__Exercise task__
Express each line of the listing as a string in a JSON list, one string per line, leaving out blank lines.

__Material shown__
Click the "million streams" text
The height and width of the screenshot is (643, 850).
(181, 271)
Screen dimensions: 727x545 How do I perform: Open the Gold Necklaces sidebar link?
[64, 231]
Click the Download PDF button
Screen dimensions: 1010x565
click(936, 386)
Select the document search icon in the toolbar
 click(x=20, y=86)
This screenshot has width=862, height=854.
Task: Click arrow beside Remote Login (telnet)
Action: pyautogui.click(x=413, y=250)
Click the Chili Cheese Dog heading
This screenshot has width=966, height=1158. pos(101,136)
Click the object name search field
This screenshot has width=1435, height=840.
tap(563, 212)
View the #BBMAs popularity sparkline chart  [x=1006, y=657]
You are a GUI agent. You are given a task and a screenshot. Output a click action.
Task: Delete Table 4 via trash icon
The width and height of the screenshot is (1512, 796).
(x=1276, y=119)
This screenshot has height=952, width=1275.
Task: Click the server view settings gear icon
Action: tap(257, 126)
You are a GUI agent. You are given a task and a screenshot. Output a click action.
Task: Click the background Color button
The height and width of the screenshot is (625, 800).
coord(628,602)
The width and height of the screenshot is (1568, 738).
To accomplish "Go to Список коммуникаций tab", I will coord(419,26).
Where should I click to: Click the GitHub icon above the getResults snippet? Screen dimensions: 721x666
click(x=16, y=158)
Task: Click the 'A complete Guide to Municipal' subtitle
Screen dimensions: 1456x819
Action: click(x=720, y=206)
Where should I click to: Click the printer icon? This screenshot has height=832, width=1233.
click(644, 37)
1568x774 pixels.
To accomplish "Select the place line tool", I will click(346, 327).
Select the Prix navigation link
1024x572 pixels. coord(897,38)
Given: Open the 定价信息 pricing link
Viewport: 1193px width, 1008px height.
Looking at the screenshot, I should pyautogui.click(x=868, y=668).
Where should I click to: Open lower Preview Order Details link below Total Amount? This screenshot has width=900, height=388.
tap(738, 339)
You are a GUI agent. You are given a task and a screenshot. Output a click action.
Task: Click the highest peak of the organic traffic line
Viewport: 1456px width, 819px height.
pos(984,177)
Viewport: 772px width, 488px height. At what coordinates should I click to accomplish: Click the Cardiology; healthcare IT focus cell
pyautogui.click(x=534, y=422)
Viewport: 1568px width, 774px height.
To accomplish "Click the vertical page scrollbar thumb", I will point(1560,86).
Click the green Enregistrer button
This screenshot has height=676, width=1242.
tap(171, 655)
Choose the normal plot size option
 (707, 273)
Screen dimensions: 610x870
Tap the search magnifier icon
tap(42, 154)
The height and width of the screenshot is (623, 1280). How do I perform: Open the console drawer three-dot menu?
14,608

__Task response__
[
  "Click the \"million streams\" text",
  "The height and width of the screenshot is (643, 850).",
  "(181, 271)",
  "Screen dimensions: 727x545 How do I perform: Open the Gold Necklaces sidebar link?",
  "[64, 231]",
  "Click the Download PDF button",
  "Screen dimensions: 1010x565",
  "click(936, 386)",
  "Select the document search icon in the toolbar",
  " click(x=20, y=86)",
  "This screenshot has width=862, height=854.",
  "Task: Click arrow beside Remote Login (telnet)",
  "Action: pyautogui.click(x=413, y=250)",
  "Click the Chili Cheese Dog heading",
  "This screenshot has width=966, height=1158. pos(101,136)",
  "Click the object name search field",
  "This screenshot has width=1435, height=840.",
  "tap(563, 212)",
  "View the #BBMAs popularity sparkline chart  [x=1006, y=657]",
  "You are a GUI agent. You are given a task and a screenshot. Output a click action.",
  "Task: Delete Table 4 via trash icon",
  "The width and height of the screenshot is (1512, 796).",
  "(x=1276, y=119)",
  "This screenshot has height=952, width=1275.",
  "Task: Click the server view settings gear icon",
  "Action: tap(257, 126)",
  "You are a GUI agent. You are given a task and a screenshot. Output a click action.",
  "Task: Click the background Color button",
  "The height and width of the screenshot is (625, 800).",
  "coord(628,602)",
  "The width and height of the screenshot is (1568, 738).",
  "To accomplish \"Go to Список коммуникаций tab\", I will coord(419,26).",
  "Where should I click to: Click the GitHub icon above the getResults snippet? Screen dimensions: 721x666",
  "click(x=16, y=158)",
  "Task: Click the 'A complete Guide to Municipal' subtitle",
  "Screen dimensions: 1456x819",
  "Action: click(x=720, y=206)",
  "Where should I click to: Click the printer icon? This screenshot has height=832, width=1233.",
  "click(644, 37)",
  "1568x774 pixels.",
  "To accomplish \"Select the place line tool\", I will click(346, 327).",
  "Select the Prix navigation link",
  "1024x572 pixels. coord(897,38)",
  "Given: Open the 定价信息 pricing link",
  "Viewport: 1193px width, 1008px height.",
  "Looking at the screenshot, I should pyautogui.click(x=868, y=668).",
  "Where should I click to: Open lower Preview Order Details link below Total Amount? This screenshot has width=900, height=388.",
  "tap(738, 339)",
  "You are a GUI agent. You are given a task and a screenshot. Output a click action.",
  "Task: Click the highest peak of the organic traffic line",
  "Viewport: 1456px width, 819px height.",
  "pos(984,177)",
  "Viewport: 772px width, 488px height. At what coordinates should I click to accomplish: Click the Cardiology; healthcare IT focus cell",
  "pyautogui.click(x=534, y=422)",
  "Viewport: 1568px width, 774px height.",
  "To accomplish \"Click the vertical page scrollbar thumb\", I will point(1560,86).",
  "Click the green Enregistrer button",
  "This screenshot has height=676, width=1242.",
  "tap(171, 655)",
  "Choose the normal plot size option",
  " (707, 273)",
  "Screen dimensions: 610x870",
  "Tap the search magnifier icon",
  "tap(42, 154)",
  "The height and width of the screenshot is (623, 1280). How do I perform: Open the console drawer three-dot menu?",
  "14,608"
]